Identify all lines below that hold "Weather" and collect them.

* _Data provided_
Segment Open
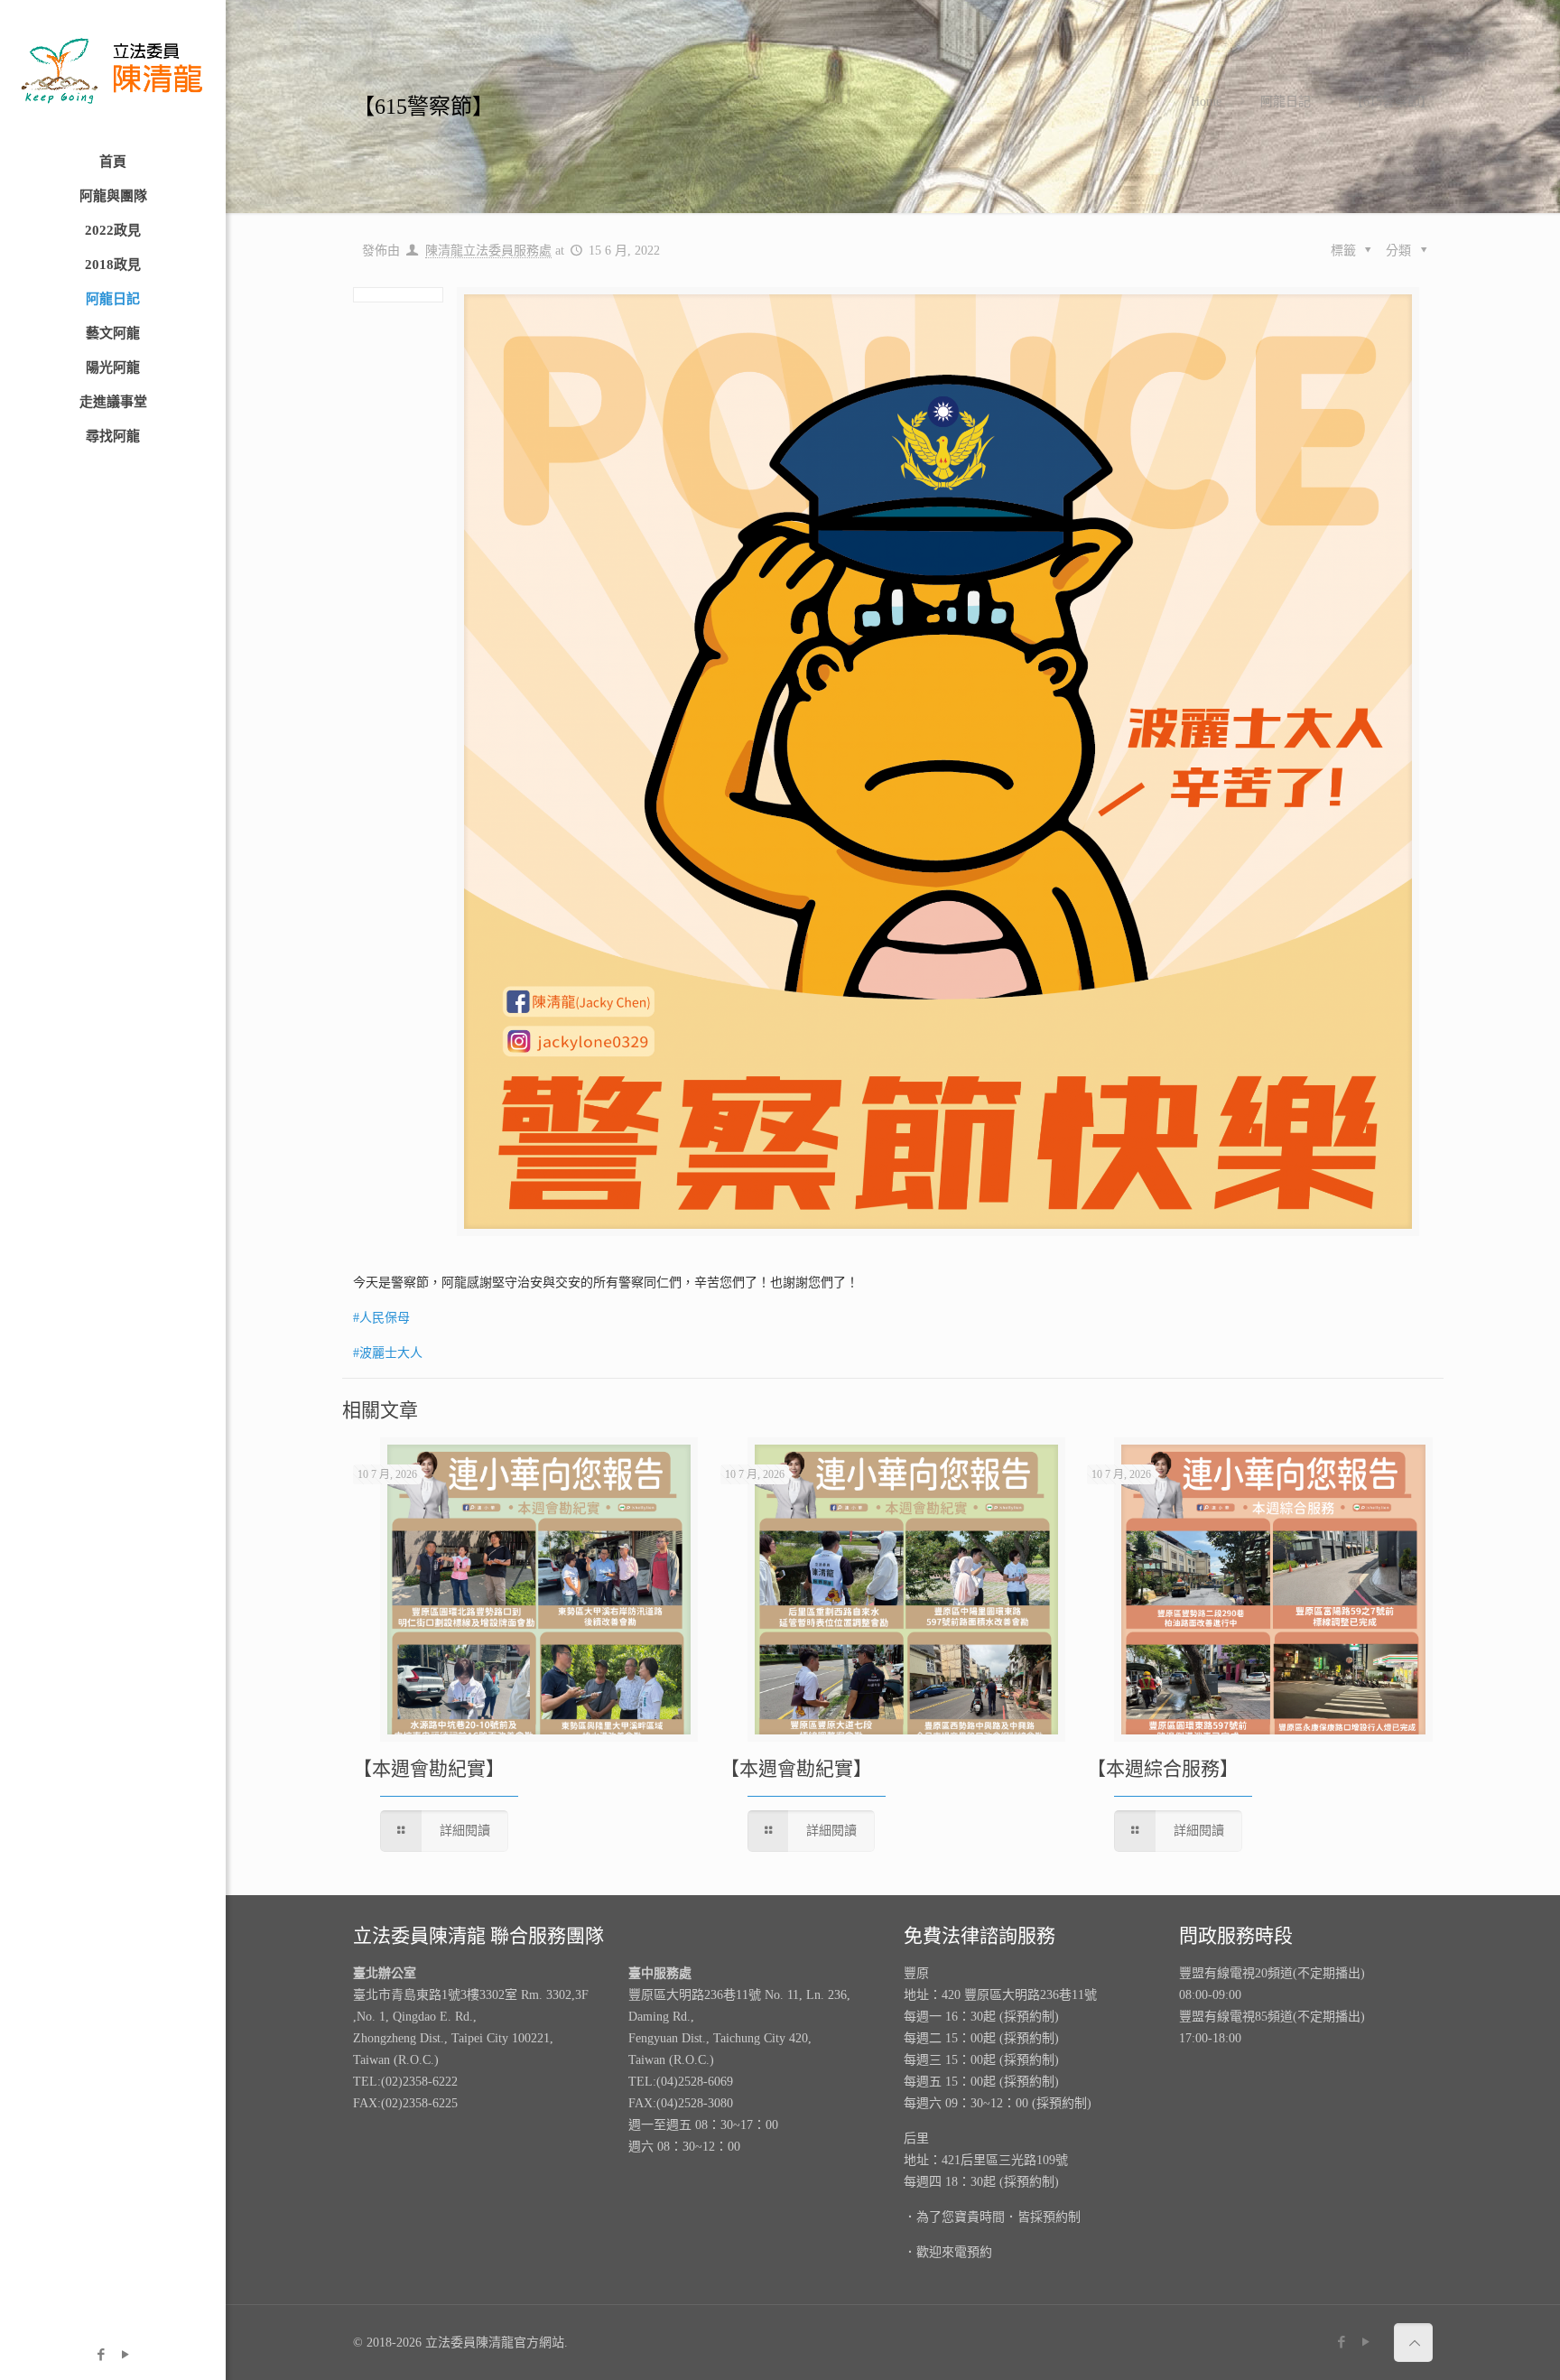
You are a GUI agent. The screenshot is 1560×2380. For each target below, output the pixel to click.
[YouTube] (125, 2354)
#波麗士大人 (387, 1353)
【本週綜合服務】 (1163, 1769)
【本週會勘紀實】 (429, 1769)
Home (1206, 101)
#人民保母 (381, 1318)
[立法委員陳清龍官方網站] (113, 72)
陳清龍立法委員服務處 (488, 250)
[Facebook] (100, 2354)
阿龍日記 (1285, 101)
Segment Closed
Segment Open
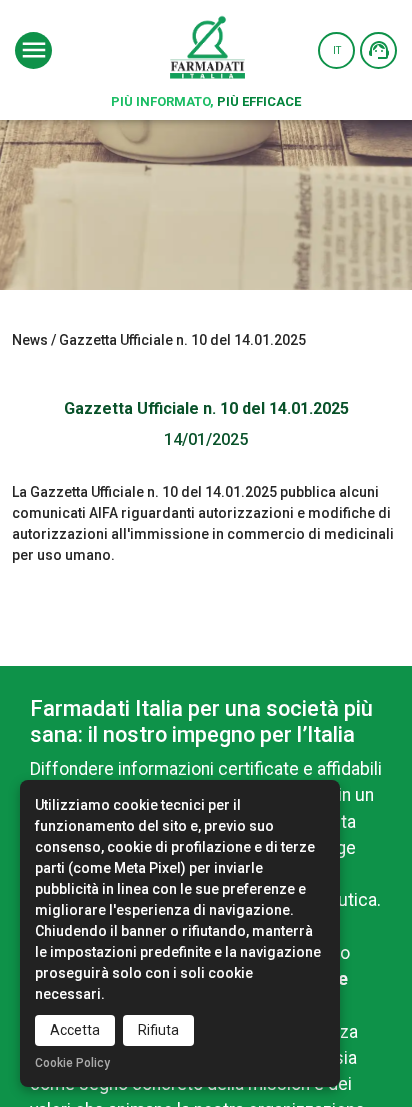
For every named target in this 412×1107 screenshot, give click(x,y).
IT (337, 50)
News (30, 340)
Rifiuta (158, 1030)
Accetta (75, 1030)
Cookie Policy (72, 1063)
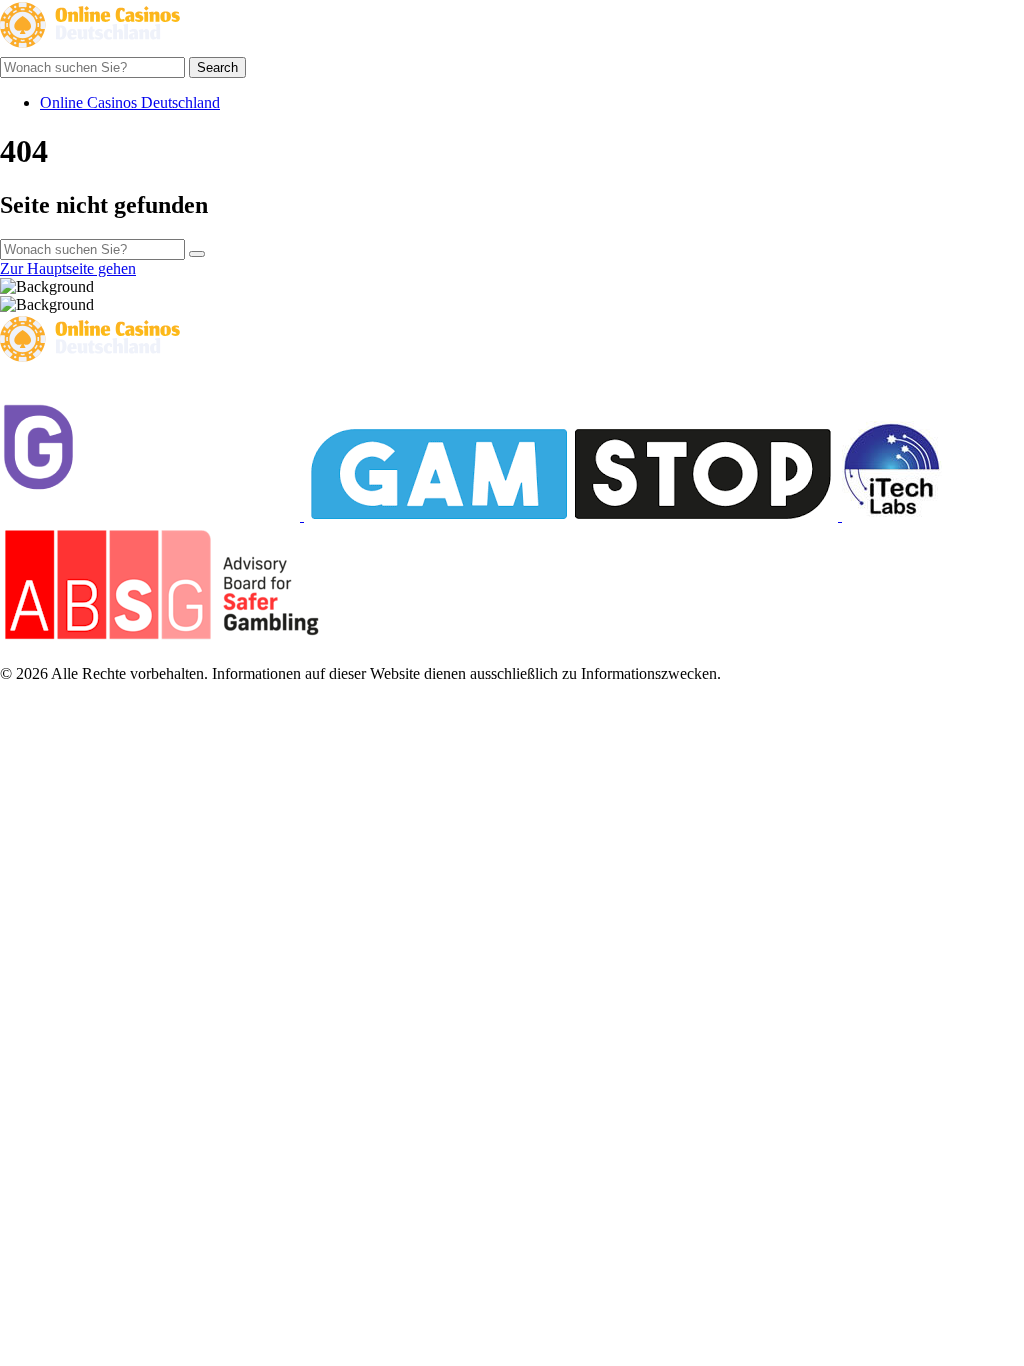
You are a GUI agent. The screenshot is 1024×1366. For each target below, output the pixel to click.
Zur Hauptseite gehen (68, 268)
Segment Closed
Segment Open
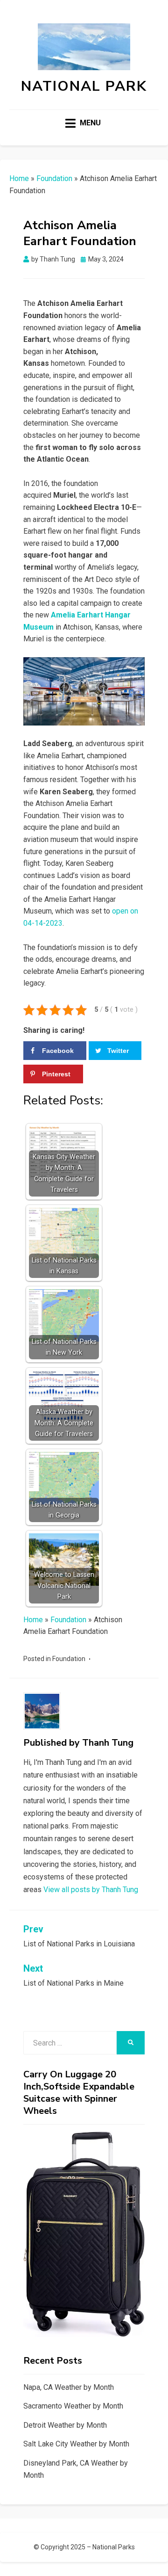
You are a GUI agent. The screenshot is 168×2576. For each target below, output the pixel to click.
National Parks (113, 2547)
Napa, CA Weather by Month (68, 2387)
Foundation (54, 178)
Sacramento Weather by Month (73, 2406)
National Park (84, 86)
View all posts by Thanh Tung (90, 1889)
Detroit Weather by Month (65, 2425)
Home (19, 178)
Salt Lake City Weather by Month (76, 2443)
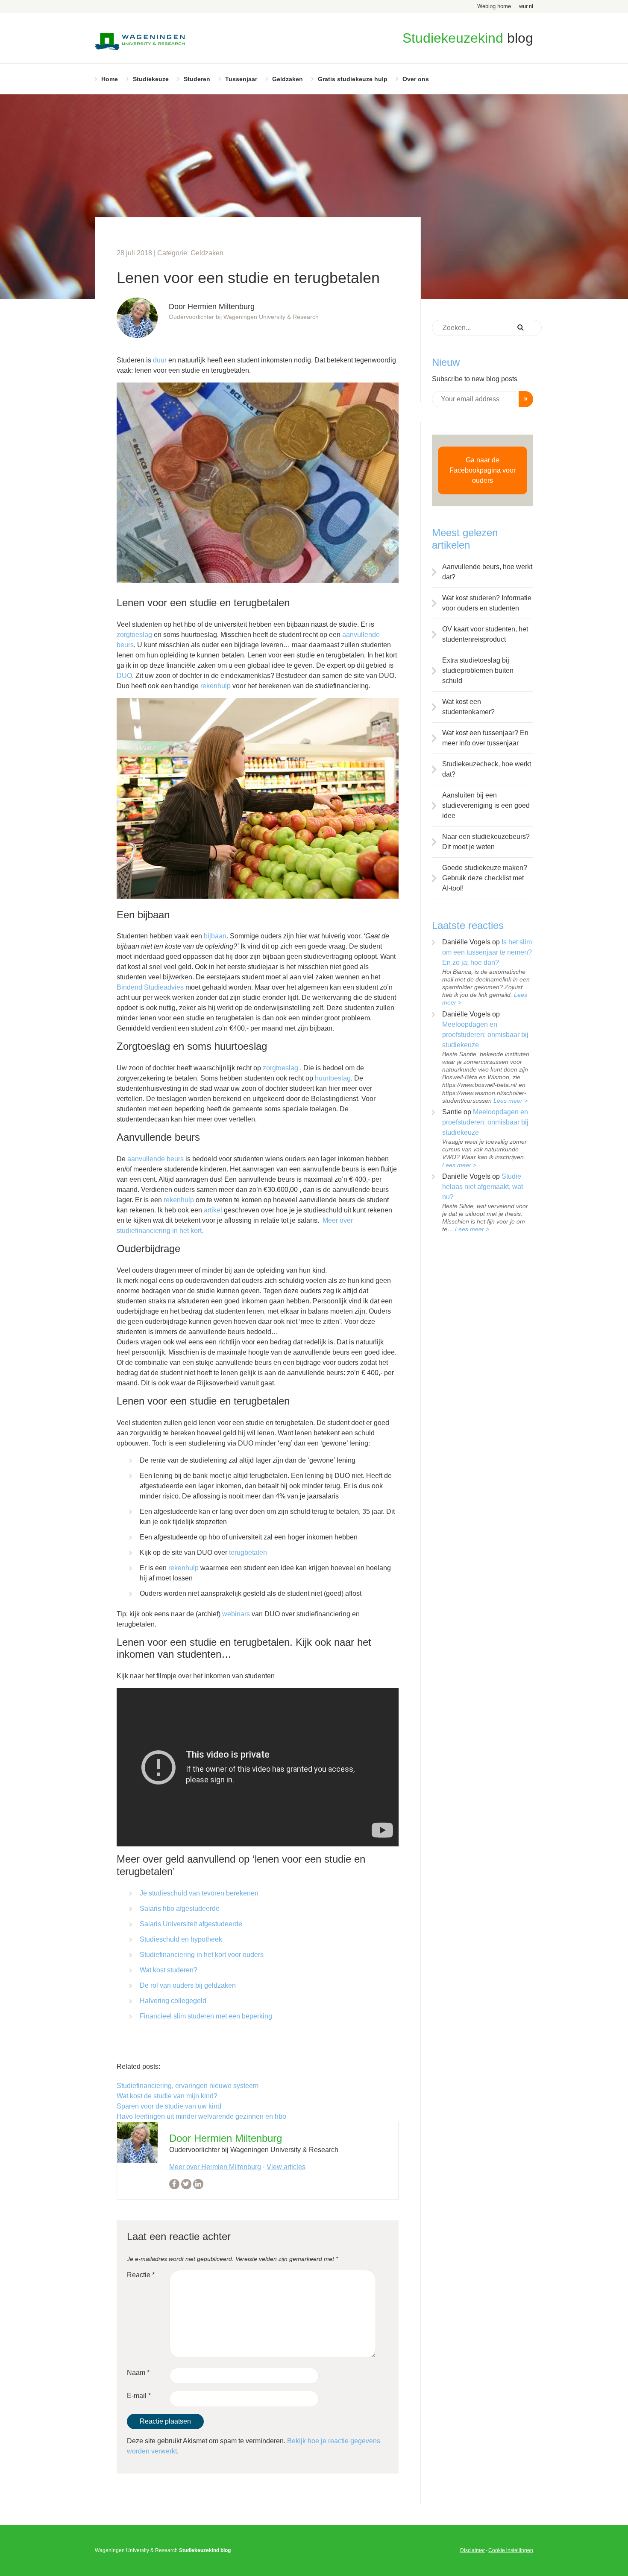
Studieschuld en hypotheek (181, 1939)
Segment Closed
* _Your response_
Napa, CA Weather by Month (68, 2387)
Sacramento Weather by Month (73, 2406)
Detroit Weather by Month (65, 2425)
Salt Lake City Weather by Month (76, 2443)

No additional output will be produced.